Als die Truppen versammelt waren, formierte Temuchin sie mit Hilfe von Hornsignalen und Winkzeichen zu einer kilometerbreiten Linie und ließ sie auf ganzer Front gleichzeitig vorrücken. Dieser Vormarsch, der im Morgengrauen begonnen hatte, dauerte bis zum frühen Nachmittag ohne Rast und Unterbrechung an. Die ausgeruhten Moropen waren ohne weiteres dazu imstande, doch sie mußten mit Sporen vorangetrieben werden. Das unablässige Geschaukel störte die Nomaden nicht, die praktisch im Sattel aufgewachsen waren, aber Jason war bald wundgeritten und müde. Die Pyrraner ließen sich nicht anmerken, ob ihnen der Ritt etwas ausmachte.

Kleiner Trupps ritten dem Heer voraus, und am späten Nachmittag stießen die Invasoren auf die Opfer dieser Vorhut.

Zuerst lag nur ein einzelner Mann neben seinem toten Reittier, dann war es eine Familie, die das Unglück gehabt hatte, den Pfad der heranrückenden Armee zu kreuzen. Temuchin führte einen totalen Krieg und ließ kein lebendes Wesen hinter sich zurück. Sein Gedankengang war brutal einfach. Wer Krieg führt, will siegen. Was den Sieg fördert, ist vernünftig. Es ist vernünftig, einen Dreitagesritt in einem Tag zurückzulegen, wenn der Feind dadurch überrascht wird. Es ist vernünftig, unterwegs alle Fremden zu töten, damit sie den Gegner nicht warnen können, und es ist vernünftig, ihr Eigentum zu zerstören, damit die Krieger sich nicht mit Beute beladen können, die nur hinderlich wäre.

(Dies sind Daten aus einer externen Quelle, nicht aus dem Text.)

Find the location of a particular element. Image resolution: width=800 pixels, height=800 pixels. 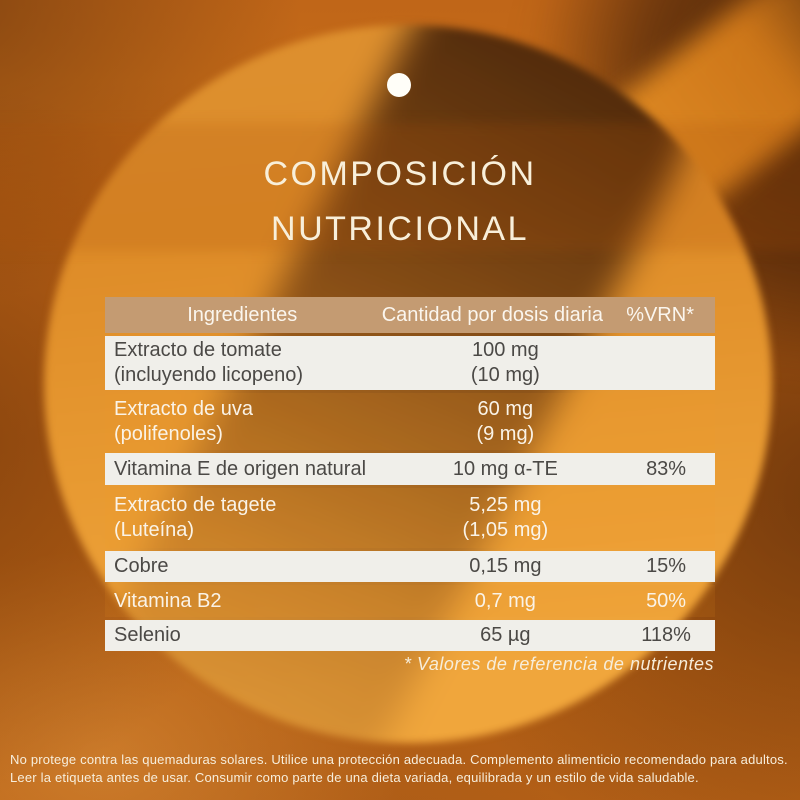

ingredient-name: Extracto de tomate is located at coordinates (198, 350).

Die Wahrheit dieser Überlegungen des Heerführers zeigte sich, als seine Truppen kurz vor Einbruch der Abenddämmerung eine größere Siedlung der Wiesel an den Ausläufern des Gebirges überfielen.

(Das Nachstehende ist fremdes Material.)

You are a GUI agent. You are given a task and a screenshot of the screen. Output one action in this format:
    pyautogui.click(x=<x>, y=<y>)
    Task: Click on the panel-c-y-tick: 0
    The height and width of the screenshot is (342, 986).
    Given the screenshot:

Als die Reiter auf dem letzten Hügel erschienen, wurde im Dorf Alarm gegeben, aber diese Warnung kam zu spät Die beiden Enden der Schlachtlinie trafen hinter dem Lager zusammen, obwohl Jason gesehen zu haben glaubte, daß einige Moropen in letzter Sekunde entkommen waren. Das überraschte ihn, denn er hätte gedacht, daß Temuchin bessere Arbeit leisten würde.